### YOUR GOAL:
Check each line of the listing, and copy it if it contains the word "experiencia".

### EXERCISE MATERIAL:
* * *

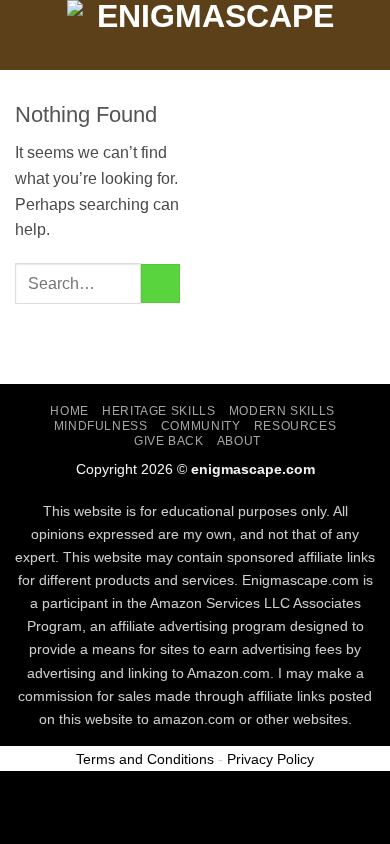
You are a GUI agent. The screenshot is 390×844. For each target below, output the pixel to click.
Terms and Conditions (145, 759)
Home (69, 411)
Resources (295, 426)
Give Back (169, 441)
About (239, 441)
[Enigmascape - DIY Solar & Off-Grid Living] (207, 35)
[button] (27, 34)
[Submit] (160, 283)
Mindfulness (101, 426)
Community (201, 426)
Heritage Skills (158, 411)
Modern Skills (282, 411)
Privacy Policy (270, 759)
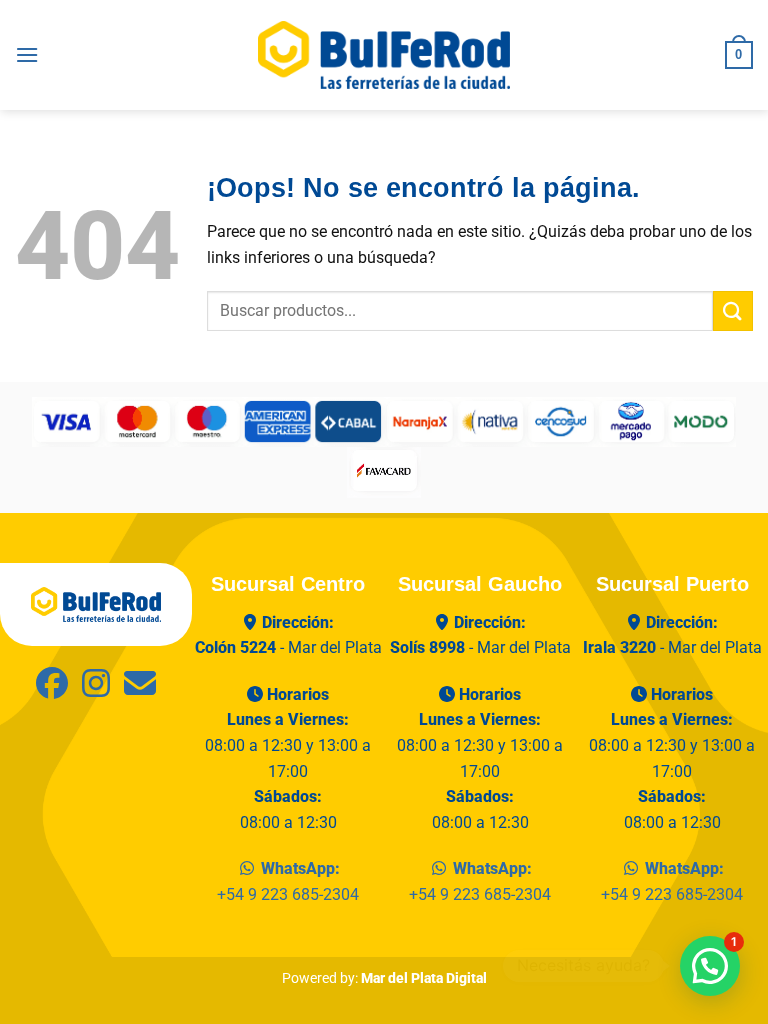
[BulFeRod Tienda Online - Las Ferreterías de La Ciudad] (384, 55)
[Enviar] (733, 310)
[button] (27, 54)
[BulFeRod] (96, 603)
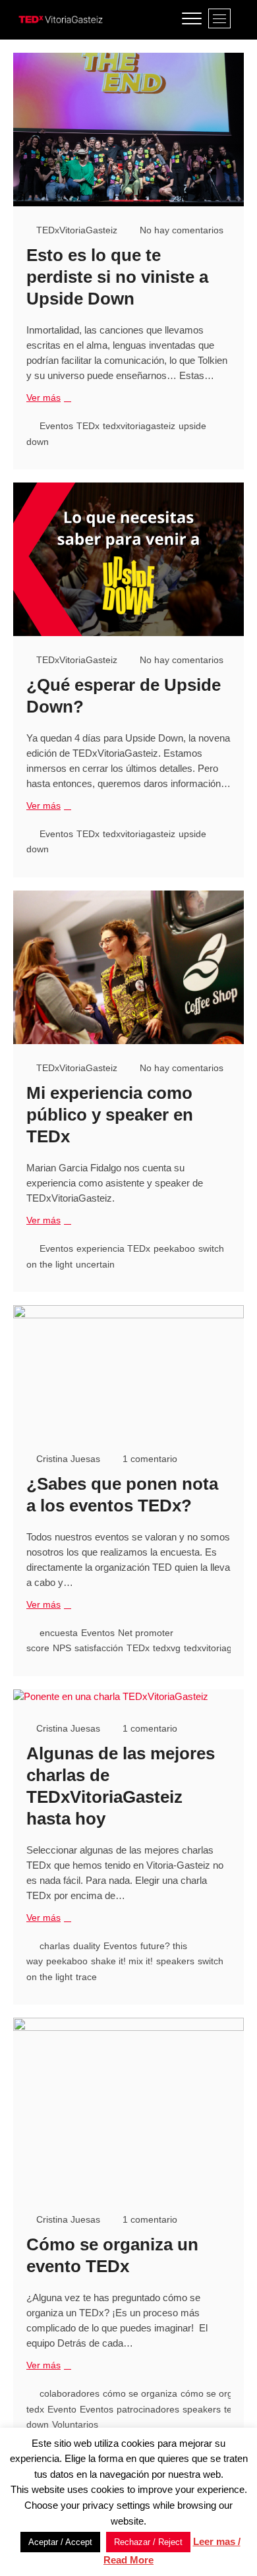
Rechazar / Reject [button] (148, 2542)
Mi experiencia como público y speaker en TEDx (109, 1114)
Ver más (47, 398)
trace (86, 1977)
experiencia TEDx (113, 1248)
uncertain (95, 1264)
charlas (55, 1946)
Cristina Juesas (67, 1458)
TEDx (88, 426)
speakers (175, 1961)
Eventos (56, 426)
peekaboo (174, 1248)
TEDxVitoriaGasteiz (75, 230)
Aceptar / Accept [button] (60, 2542)
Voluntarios (75, 2424)
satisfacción (98, 1648)
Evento (61, 2409)
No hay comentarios (180, 230)
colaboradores (70, 2393)
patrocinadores (148, 2409)
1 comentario (148, 1458)
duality (86, 1946)
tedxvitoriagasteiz (139, 426)
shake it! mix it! (122, 1961)
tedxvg (167, 1648)
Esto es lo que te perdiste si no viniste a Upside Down (117, 276)
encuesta (59, 1632)
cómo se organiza (140, 2393)
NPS (62, 1648)
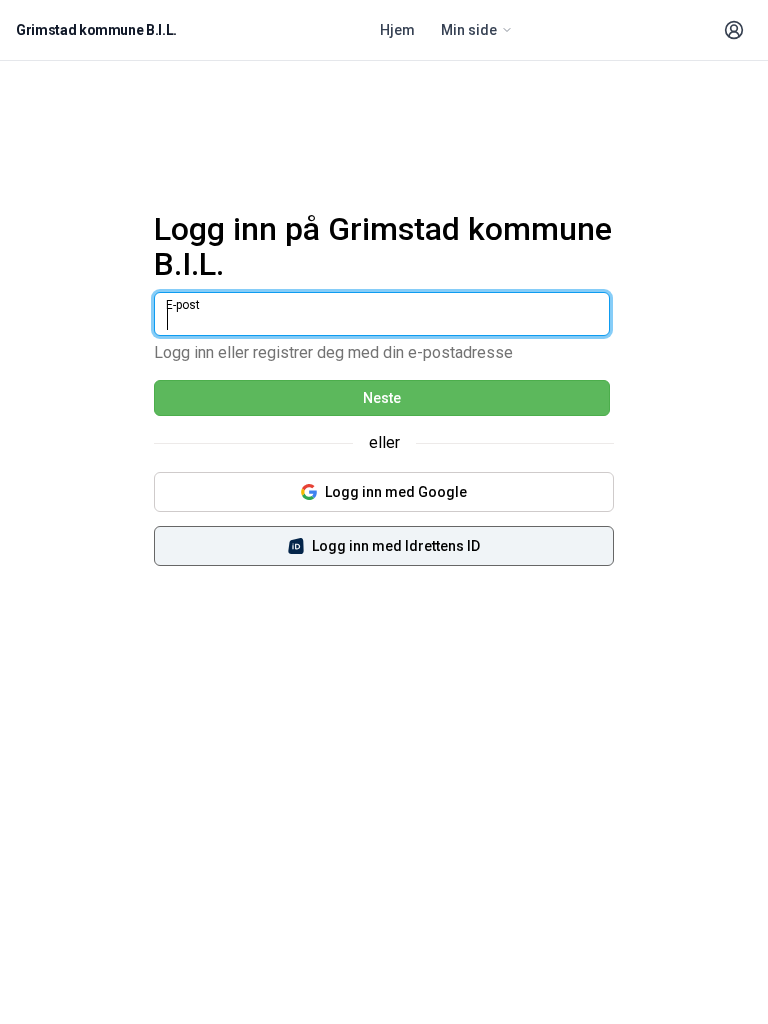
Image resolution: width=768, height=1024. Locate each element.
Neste (382, 398)
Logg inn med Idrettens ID (396, 546)
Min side (469, 30)
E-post (183, 305)
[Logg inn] (734, 30)
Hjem (397, 30)
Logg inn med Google (396, 492)
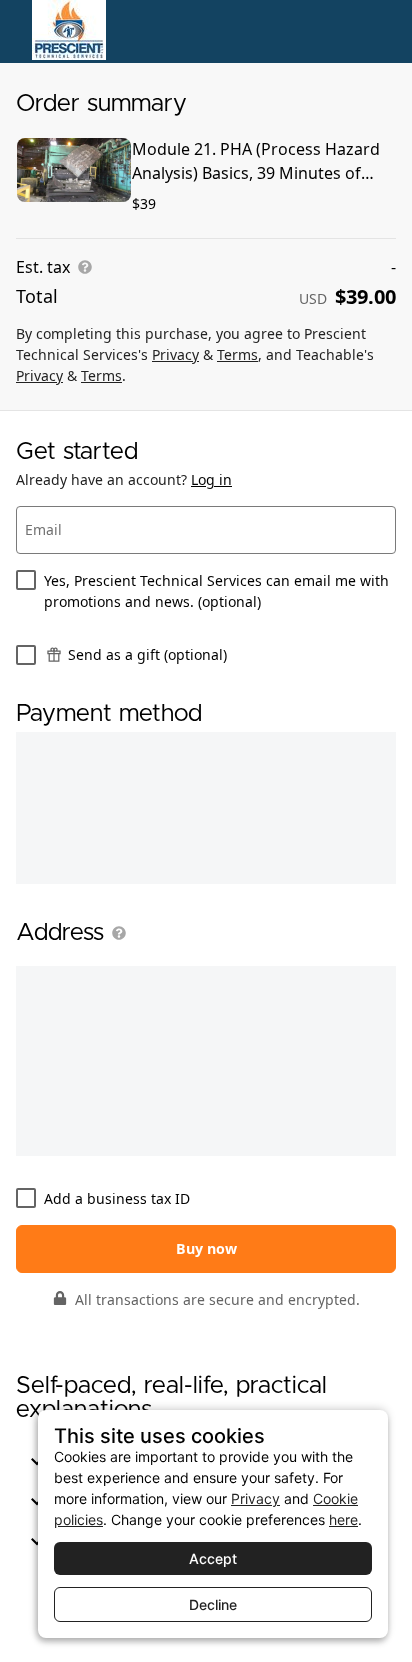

* * *

### SOLUTION TO THIS EXERCISE:
Mi experiencia como público y speaker en TEDx (109, 1114)
experiencia TEDx (113, 1248)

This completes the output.